En fait, il est né à Toulouse, dans le sud-ouest de la France, de père inconnu, dans un très vieil hôpital de la capitale occitane, en fait une ancienne prison pour miséreux et filles de joie, l'hôpital Saint Joseph de la Grave (aujourd'hui Hôpital de La Grave, dans le quartier Saint Cyprien). C’est là qu’il a vu le jour, le 11 décembre 1890. Sa mère, Berthe Gardes, était elle aussi née à Toulouse. Le 14 juillet 1865. De qui fut le père, on ne sait presque rien de manière sûre. Berthe Gardes a emporté son secret dans la tombe le 7 juillet 1943. Plusieurs hypothèses existent néanmoins, dont deux ont les faveurs des exégètes de la cause gardéleinne : un cousin de Berthe, mal identifié (c'est la version la moins répandue) ou un certain Paul Lasserre, presque titré père de Gardel par certains gardéliens (surtout pour se démarquer de la thèse dite uruguayenniste). Paul Lasserre est né à Toulouse, le 1er août 1866 (un an après Berthe) et il y est décédé, veuf, le 20 novembre 1921, il s'y était marié en 1898 et avait des enfants (il a toujours des descendants aujourd'hui). Sur cette paternité, rien n'a jamais été prouvé et on ne voit pas très bien ce qui aurait empêché les deux amoureux de se marier, les deux familles étant du même niveau social, ni comment il se sont rencontrés puisqu'il semble bien que Berthe ne vivait pas alors à Toulouse mais à Bordeaux, où sa famille s'était installée depuis le retour du Vénézuela. Ils avaient en effet séjourné dans ce pays d'Amérique du sud pendant quelques années, le temps pour Hélène Gardes née Camares, la mère de Berthe, de mettre au monde, sans susciter de ragots, Charles Carichou, le fils qu’elle avait eu de son compagnon, avec lequel elle vivait maritalement depuis sa séparation de corps avec Vital Gardes, le père de ses deux aînés, Jean et Berthe.

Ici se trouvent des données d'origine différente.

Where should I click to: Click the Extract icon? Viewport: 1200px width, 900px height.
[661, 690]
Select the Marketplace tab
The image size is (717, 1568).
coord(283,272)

Aussi la grossesse illégitime de 1890 fut-elle fort mal reçue dans cette famille déjà marquée par cette épreuve. La tension monta tant et si bien que Berthe quitta Bordeaux et alla s'installer à Toulouse, où malgré son métier respectable de blanchisseuse, elle connut l'inévitable et commune déréliction sociale propre à toutes les filles-mères à cette époque. Accouchant même à l'hôpital, ce qui est alors le comble de la déchéance. Elle ira toute seule déclarer son fils à la mairie sous le nom de Charles Romuald Gardes. Les employés des archives de la Ville Rose ne comptent plus les historiens argentins venus demander un extrait de naissance de l'illustre bambin...

Berthe a débarqué à Buenos Aires avec son fils dans les bras le 12 mars 1893 (certains récits disent le 9 ou le 11) parce qu'une amie à elle, Anaïs Beaux, patronne d'une blanchisserie dans la capitale argentine et heureusement mariée à un Argentin, lui avait proposé un emploi de repasseuse. Elle n'avait pas hésité. Un mois seulement sépare la délivrance de son passeport à Bordeaux de son inscription dans les registres de l'immigration au port de Buenos Aires, où elle arrive à bord du vapeur Don Pedro.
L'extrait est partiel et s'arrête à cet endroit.